The vulnerable versions are Avada Builder 3.15.1 and earlier.

Wordfence lists the issue as patched, and public reporting indicates users should update to a newer fixed version. TechRadar, summarizing Wordfence's disclosure, reported that users should update to Avada Builder 3.15.3 or newer.

What attackers could gain

Because this is a time-based SQL injection, an attacker may not immediately receive database output directly in the page response. Instead, the attacker can infer information based on how long the database takes to respond.

That sounds slower and less dramatic than a direct data dump, but it can still be dangerous. Time-based SQL injection can be used to gradually extract sensitive information from a database, including data that should never be exposed to public users.

Wordfence's advisory states that the flaw can allow unauthenticated attackers to extract sensitive information from the database.

What site owners should do now

The most important step is simple: update Avada Builder immediately.

If you manage a WordPress site using Avada Builder, check the installed version. If it is 3.15.1 or older, treat it as vulnerable. Public reporting recommends updating to 3.15.3 or newer.

You should also:

  • Check whether WooCommerce was ever installed. Even if WooCommerce is currently disabled, the site may still meet the condition required for exploitation.
  • Review web server and security logs. Look for unusual requests involving product_order, suspicious query strings, repeated delayed responses, or probing behavior.
  • Rotate sensitive credentials if compromise is suspected. If logs suggest exploitation, rotate database credentials, WordPress admin passwords, API keys, and any secrets stored in configuration files or plugins.
  • Use a web application firewall. A WAF can help block common SQL injection attempts, but it should not be treated as a replacement for patching.
  • Remove unused plugins and old e-commerce data. Deactivated plugins, leftover tables, and abandoned features can still create risk. Keep the WordPress environment clean.

Why this vulnerability is a good security lesson

CVE-2026-4798 is a useful reminder that vulnerabilities often appear at the intersection of multiple components. This issue affects Avada Builder, but its exploitability depends on WooCommerce having been used previously.

That is common in real-world WordPress environments. Sites change over time. Plugins get installed, tested, replaced, and deactivated. Old features leave behind database tables, settings, shortcodes, and code paths that may still influence security later.

The lesson is clear: a WordPress security review should look at the site's history, not only its current plugin screen.

Final thoughts

CVE-2026-4798 is not just another plugin vulnerability.

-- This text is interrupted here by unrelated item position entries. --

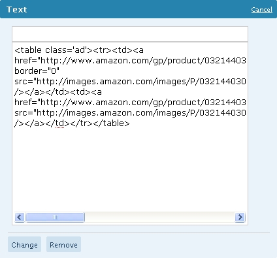Place cursor on the border="0" line
277x258 pixels.
(37, 71)
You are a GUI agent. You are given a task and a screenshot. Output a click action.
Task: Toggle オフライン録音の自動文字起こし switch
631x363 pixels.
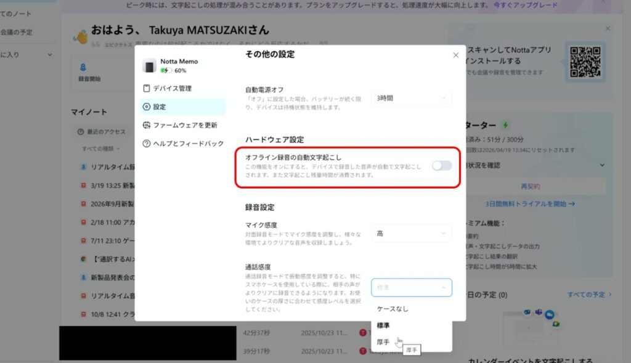point(442,165)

It is a high-severity unauthenticated SQL injection issue in a widely used WordPress builder. While exploitation depends on a specific WooCommerce-related condition, many real sites may still meet that condition because WooCommerce is commonly installed, tested, and later removed.

If your site uses Avada Builder, check your version now. Update to a fixed release, review whether WooCommerce was ever used, and examine logs for suspicious activity.